Collected data entries
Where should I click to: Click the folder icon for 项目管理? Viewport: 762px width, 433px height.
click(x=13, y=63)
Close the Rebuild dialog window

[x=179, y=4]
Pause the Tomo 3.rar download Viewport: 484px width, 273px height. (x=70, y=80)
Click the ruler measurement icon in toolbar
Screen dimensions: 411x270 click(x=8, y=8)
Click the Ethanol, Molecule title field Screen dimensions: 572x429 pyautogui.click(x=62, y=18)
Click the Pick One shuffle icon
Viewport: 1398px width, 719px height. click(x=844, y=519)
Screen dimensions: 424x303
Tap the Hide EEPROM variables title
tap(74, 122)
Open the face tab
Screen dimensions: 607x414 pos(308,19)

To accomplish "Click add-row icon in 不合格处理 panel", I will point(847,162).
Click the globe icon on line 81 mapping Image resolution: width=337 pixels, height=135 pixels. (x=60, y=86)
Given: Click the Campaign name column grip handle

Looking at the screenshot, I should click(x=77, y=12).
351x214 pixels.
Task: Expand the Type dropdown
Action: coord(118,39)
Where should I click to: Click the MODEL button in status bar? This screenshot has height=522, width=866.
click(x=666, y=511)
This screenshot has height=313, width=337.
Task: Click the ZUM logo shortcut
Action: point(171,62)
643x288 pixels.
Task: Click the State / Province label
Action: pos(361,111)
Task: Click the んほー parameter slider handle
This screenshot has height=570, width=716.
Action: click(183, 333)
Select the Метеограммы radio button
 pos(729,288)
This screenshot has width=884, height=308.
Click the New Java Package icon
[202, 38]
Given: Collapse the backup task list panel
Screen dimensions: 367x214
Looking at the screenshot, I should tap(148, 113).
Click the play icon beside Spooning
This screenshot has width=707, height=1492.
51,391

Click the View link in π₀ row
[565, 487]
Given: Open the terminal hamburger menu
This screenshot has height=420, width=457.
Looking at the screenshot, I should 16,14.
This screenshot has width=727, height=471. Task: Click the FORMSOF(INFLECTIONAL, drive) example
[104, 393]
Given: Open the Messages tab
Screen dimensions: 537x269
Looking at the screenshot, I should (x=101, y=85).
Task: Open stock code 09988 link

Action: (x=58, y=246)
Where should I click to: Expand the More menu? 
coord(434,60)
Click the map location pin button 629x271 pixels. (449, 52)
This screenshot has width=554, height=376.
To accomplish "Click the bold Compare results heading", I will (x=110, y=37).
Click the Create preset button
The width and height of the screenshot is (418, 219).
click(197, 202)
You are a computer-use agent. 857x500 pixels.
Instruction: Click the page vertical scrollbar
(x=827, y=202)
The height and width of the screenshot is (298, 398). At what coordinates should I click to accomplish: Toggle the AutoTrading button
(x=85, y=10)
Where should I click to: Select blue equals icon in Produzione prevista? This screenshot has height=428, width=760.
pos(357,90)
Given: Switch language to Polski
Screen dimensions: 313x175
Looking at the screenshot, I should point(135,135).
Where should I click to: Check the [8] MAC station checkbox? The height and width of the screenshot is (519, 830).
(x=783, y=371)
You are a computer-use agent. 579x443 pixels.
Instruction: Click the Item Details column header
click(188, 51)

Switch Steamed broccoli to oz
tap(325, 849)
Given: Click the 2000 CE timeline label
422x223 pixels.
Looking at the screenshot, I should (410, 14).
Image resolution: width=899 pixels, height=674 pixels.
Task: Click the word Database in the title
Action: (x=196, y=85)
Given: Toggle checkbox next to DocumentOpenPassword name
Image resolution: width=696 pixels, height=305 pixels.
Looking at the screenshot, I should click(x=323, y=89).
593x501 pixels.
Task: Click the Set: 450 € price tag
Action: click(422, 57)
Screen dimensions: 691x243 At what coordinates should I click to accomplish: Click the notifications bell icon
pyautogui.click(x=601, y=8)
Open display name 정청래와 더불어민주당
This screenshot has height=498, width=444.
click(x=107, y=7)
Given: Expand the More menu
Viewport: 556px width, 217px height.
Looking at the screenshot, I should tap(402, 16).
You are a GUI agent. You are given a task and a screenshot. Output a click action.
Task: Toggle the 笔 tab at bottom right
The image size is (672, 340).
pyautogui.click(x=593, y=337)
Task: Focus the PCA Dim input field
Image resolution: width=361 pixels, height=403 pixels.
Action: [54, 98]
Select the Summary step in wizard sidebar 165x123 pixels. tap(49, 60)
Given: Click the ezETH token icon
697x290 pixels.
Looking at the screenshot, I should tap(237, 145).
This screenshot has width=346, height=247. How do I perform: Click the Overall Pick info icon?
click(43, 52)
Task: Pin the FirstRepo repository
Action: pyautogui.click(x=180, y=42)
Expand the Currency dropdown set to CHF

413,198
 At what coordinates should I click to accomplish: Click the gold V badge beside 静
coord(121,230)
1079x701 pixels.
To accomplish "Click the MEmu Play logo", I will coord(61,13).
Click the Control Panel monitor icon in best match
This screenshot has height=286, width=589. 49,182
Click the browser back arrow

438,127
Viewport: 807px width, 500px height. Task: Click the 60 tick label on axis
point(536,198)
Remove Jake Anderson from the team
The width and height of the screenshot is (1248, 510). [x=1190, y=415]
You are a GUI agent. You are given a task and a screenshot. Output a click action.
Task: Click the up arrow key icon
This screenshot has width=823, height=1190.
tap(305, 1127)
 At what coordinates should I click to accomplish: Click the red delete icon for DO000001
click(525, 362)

** WHAT IS BEING ASKED **
Where the data above reaches the line holding "Open the face tab", begin printing, and stop after the line holding "Click the globe". Each line must be reproduced exactly, with nothing else added.

** ANSWER AREA **
Open the face tab
Screen dimensions: 607x414 pos(308,19)

To accomplish "Click add-row icon in 不合格处理 panel", I will point(847,162).
Click the globe icon on line 81 mapping Image resolution: width=337 pixels, height=135 pixels. (x=60, y=86)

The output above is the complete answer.